Please copy out in full the rows between the lines holding "You are a computer-use" and "[x=1351, y=34]", inclusive, shifting every coordinate in the answers up by 64 and leaving the pictures out.

## [Material supplied]
---------------
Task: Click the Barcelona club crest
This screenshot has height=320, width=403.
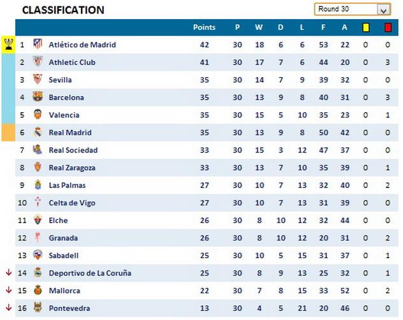Action: click(x=38, y=98)
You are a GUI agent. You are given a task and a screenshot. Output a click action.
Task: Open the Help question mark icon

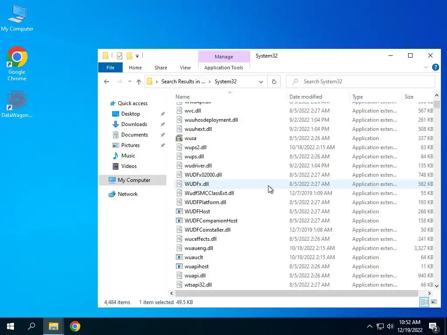coord(435,67)
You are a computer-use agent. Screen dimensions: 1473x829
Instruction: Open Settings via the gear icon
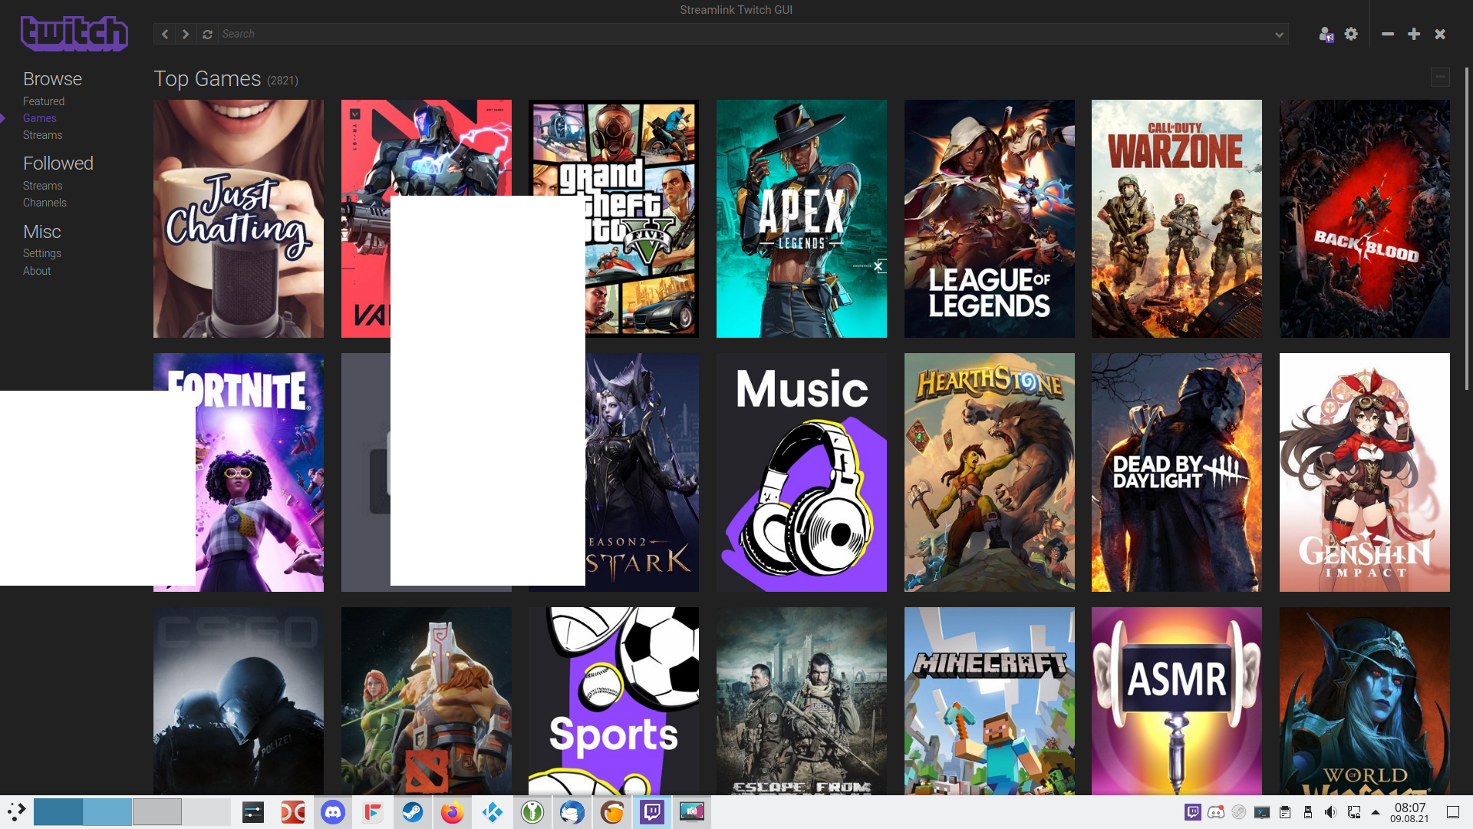[x=1351, y=34]
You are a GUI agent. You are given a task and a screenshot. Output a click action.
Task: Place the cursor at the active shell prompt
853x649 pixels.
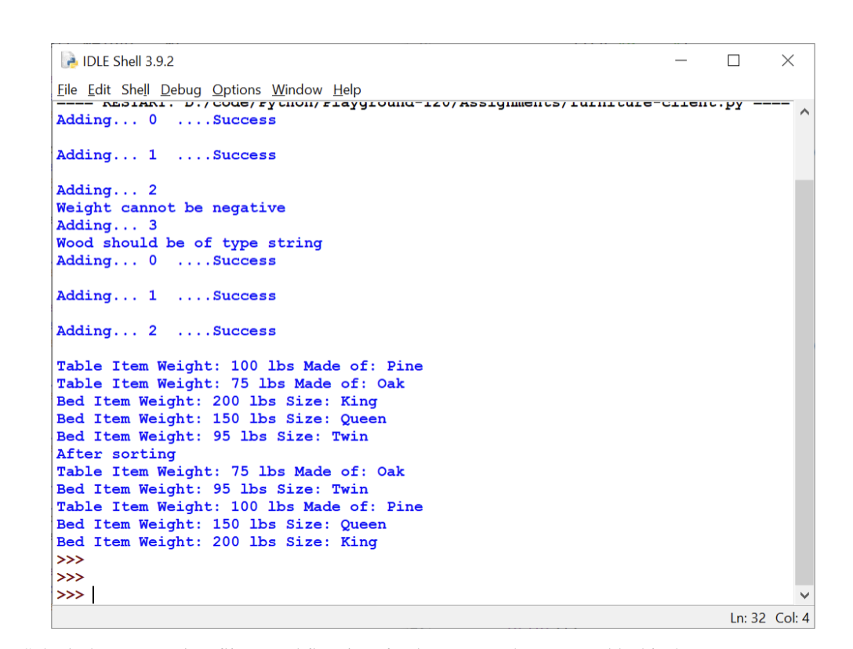pyautogui.click(x=93, y=594)
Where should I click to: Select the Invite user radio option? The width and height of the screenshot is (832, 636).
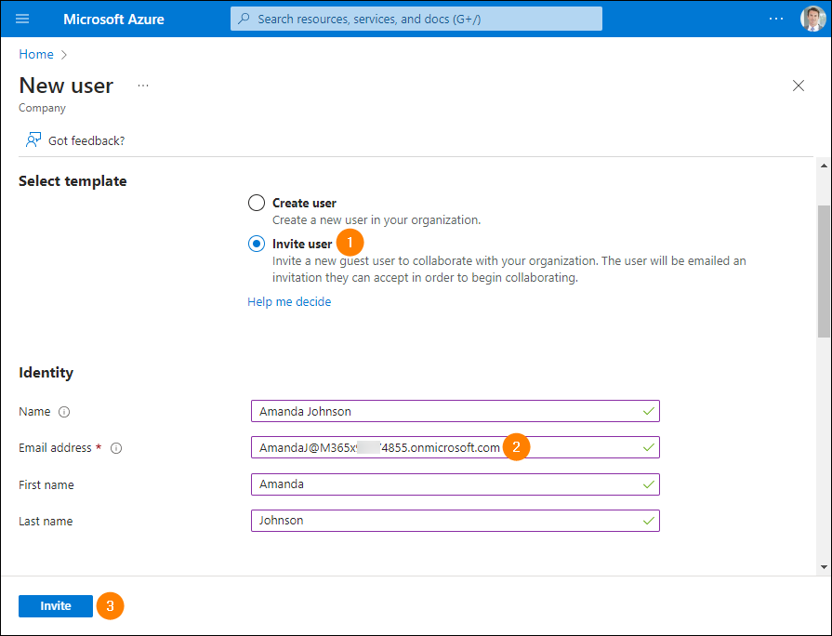257,244
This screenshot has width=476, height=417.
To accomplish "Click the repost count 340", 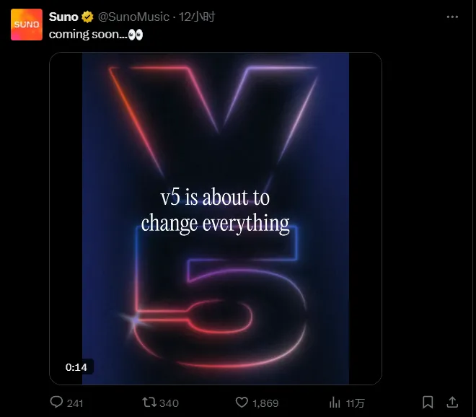I will click(x=169, y=403).
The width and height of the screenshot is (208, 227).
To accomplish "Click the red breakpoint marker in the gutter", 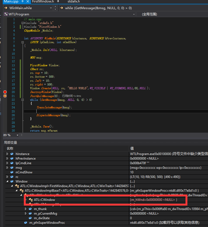I will click(5, 92).
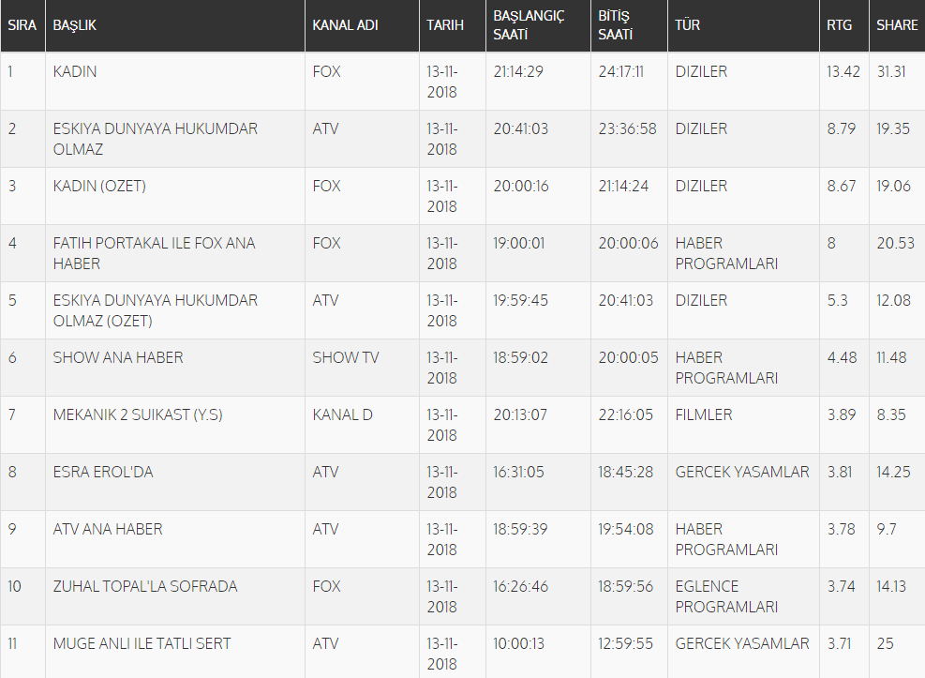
---------------
## [Exercise result]
You are a computer-use agent. Screen dimensions: 1473x829
Instruction: Open Settings via the gear icon
[x=1415, y=98]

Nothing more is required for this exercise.